Expectations for a March rate cut stay at 42%, with focus on November’s US Consumer Prices Index for further insights into the Federal Reserve’s plans.
The XAG/USD is trading at $65.97 today, showing an increase of nearly 3.5% from its opening. Technical analysis indicates resistance near $66.80, with further targets at $68.30 and $70.00.
Support levels are at previous highs of $64.72, trendline support at $63.30, and the December low of $60.80.
Silver serves as a worldwide traded investment due to its value and status as a medium of exchange. Prices are influenced by geopolitical risks, interest rates, US Dollar strength, and supply-demand dynamics.
Industrial use, especially in electronics and solar energy, and its relationship with Gold prices, also play a role in its valuation.
We are seeing silver prices holding strong near all-time highs, supported by signs of a cooling US economy. The latest Nonfarm Payroll data from last month showed a weak gain of only 64,000 jobs, while October’s figures were revised to show a net loss of jobs. This poor labor market performance has solidified our expectations that the Federal Reserve will start cutting interest rates.
The focus for the next few days is squarely on the US Consumer Price Index report, which is due out this Friday. Market pricing currently indicates a 42% probability of a rate cut by March 2026, and a soft inflation number would almost certainly increase those odds. We saw a similar situation back in the second half of 2024, where disappointing economic data preceded a significant rally in precious metals as Fed easing became the dominant narrative.
Given the strong upward momentum, we should consider strategies that benefit from further price increases, such as buying call options. The technical picture suggests resistance near $66.80, with a convincing break opening the door to the $68.30 level. This bullish view is supported by robust industrial demand, with the latest industry reports showing a 9% year-over-year increase in silver consumption for solar panel manufacturing.
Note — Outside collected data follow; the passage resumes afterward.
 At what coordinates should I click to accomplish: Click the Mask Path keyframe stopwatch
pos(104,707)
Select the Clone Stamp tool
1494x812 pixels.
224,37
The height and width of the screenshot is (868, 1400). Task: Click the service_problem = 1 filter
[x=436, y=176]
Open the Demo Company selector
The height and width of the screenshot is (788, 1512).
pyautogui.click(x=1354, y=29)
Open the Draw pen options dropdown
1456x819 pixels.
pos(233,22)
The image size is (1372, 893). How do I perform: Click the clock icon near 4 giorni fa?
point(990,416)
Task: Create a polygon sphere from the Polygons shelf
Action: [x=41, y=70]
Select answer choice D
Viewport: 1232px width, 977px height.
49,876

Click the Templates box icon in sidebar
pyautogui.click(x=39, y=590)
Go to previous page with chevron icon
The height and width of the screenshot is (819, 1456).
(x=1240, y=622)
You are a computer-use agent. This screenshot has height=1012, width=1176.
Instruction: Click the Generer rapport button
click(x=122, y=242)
However, we must be cautious as the Relative Strength Index is approaching overbought levels, hinting that this rally could be due for a pause. Ahead of Friday’s critical inflation data, it would be prudent to protect long positions by purchasing put options with a strike price below the previous high of $64.72. This acts as a cheap insurance policy against any unexpected strength in the inflation figures that could delay projected Fed rate cuts.
We should also watch the Gold/Silver ratio, which has fallen to a 2-year low, indicating silver’s recent outperformance. If this ratio begins to climb, it could be an early warning that silver’s rally is losing steam relative to gold. This environment of high uncertainty around a major data release suggests that volatility is likely to spike, making options strategies that profit from large price swings potentially attractive.